We look back and count men like James and Job blessed. We should. But we mustn't forget how painful their suffering was. Thomas Manton said, "The beginning is usually Satan's, but the end is the Lord's."

It's glorious to look back on Job's sufferings. We see them in light of lessons learned and that Job's fortunes and family were restored. We look back on Acts 8:1 with joy that God used persecution to mobilize the church's spreading of the gospel to the nations. But many of us forget Acts 8:2 that says godly men buried Stephen with loud laments. They wept because they'd seen a friend and co-worker get his brains beat in with rocks.

Suffering is real and painful; often excruciating and more than we can take by ourselves. How are we to practically practice patience and perseverance? Prayer is the answer.


Many wouldn't consider Job patient. He did well in Job 1 and 2 but then started to unravel. He fell apart. He came close to cursing God. He cursed the day of his birth and his conception.

But he kept praying. He kept directing his complaints to God. He seemed hopeless and yet the flicker of hope was that he kept talking to and about the Judge of all the earth. Do you do that in hardship?

I've got a friend who owns a small business and has many kids. Before COVID-19 struck, his wife had chronic undiagnosed pain, one child suffered depression, another seizures, another ADHD and another was way behind on reading skills.

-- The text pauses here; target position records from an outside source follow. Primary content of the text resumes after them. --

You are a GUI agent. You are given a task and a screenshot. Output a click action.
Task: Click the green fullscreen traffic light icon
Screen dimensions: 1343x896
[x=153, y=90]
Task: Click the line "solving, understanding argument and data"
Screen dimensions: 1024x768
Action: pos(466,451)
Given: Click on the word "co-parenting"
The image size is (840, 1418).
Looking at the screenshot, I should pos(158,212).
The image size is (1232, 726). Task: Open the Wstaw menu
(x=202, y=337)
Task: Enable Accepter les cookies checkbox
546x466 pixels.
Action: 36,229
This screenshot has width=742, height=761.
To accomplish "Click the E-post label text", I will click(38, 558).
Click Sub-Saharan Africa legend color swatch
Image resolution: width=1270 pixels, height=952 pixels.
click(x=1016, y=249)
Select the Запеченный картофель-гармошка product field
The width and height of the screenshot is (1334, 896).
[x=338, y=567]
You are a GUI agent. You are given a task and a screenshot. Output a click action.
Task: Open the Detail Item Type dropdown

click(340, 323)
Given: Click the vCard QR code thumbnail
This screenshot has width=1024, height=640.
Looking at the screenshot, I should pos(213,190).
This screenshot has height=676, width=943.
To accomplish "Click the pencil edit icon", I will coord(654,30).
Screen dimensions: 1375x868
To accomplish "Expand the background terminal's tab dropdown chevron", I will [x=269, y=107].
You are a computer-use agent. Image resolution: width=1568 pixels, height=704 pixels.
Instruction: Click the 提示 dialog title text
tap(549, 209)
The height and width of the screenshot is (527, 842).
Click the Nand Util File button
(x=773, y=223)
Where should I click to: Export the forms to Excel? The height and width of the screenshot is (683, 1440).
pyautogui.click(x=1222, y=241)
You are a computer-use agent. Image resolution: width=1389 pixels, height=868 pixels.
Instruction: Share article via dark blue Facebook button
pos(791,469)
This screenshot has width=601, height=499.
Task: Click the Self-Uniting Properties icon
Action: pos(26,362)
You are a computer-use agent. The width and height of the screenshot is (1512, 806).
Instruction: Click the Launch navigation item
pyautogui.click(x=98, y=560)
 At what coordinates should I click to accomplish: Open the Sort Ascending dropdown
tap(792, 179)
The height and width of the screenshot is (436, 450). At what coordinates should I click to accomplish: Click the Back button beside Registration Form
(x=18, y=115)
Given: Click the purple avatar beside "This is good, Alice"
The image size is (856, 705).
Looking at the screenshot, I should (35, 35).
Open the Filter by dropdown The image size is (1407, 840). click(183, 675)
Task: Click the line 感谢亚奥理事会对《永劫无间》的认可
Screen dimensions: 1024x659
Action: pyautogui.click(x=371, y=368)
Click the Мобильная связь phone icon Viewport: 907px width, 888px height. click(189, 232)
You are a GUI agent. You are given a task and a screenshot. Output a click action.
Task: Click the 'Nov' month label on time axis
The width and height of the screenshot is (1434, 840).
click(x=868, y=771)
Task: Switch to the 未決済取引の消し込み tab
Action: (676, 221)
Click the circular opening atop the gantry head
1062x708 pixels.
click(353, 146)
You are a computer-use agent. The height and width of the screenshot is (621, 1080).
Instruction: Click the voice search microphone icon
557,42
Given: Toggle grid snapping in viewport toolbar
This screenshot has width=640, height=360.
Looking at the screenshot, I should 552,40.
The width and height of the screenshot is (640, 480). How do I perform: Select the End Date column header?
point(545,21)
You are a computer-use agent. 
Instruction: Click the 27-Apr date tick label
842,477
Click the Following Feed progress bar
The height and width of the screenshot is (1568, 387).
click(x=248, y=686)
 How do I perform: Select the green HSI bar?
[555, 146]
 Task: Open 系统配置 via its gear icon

Now his business is losing hundreds of thousands of dollars in sales. His whole family is stuck at home on top of each other. It used to take 3-4 hours to get one child to do his homework and now they're forced into homeschooling.

He told me he has to wake up early each morning and really meet God. He doesn't start in a good place most mornings when he wakes. But if he can daily wrestle with God in prayer, he can get to a place of faith that helps him persevere with patience at least for one day.

This is the kind of prayer life that will carry us through. We don't need the going through the motions, passive, check the box prayers. We don't need the flowery, Hallmark devotional type prayers. We need the rugged, honest, all my cards on the table, Job prayer to sustain us. James was called "camel knees" because he spent so much time in prayer.

It's hard when we are in the midst of the pain and can't see any goodness first hand. Calvin says, "God seems to be far away and Satan in the meantime revels in the confusion; the flesh suggests to us that we are forgotten and lost." Do you feel this way?

Jesus felt this way. He felt forgotten and forsaken; lost and hopeless. Though sinless, he wrestled with God in prayer. He had questions about how God was working out His plan through so much pain.

Jesus was forsaken on the cross for all those who trust in Him. Because He was forsaken in our place, we can have confidence that we will never be forsaken, no matter what we go through. We must cling to this truth even when we feel totally forgotten by God.

God's thumbprint in life is turning tragedy into triumph. He did it in Christ's life. If you trust Him, He'll do it in yours.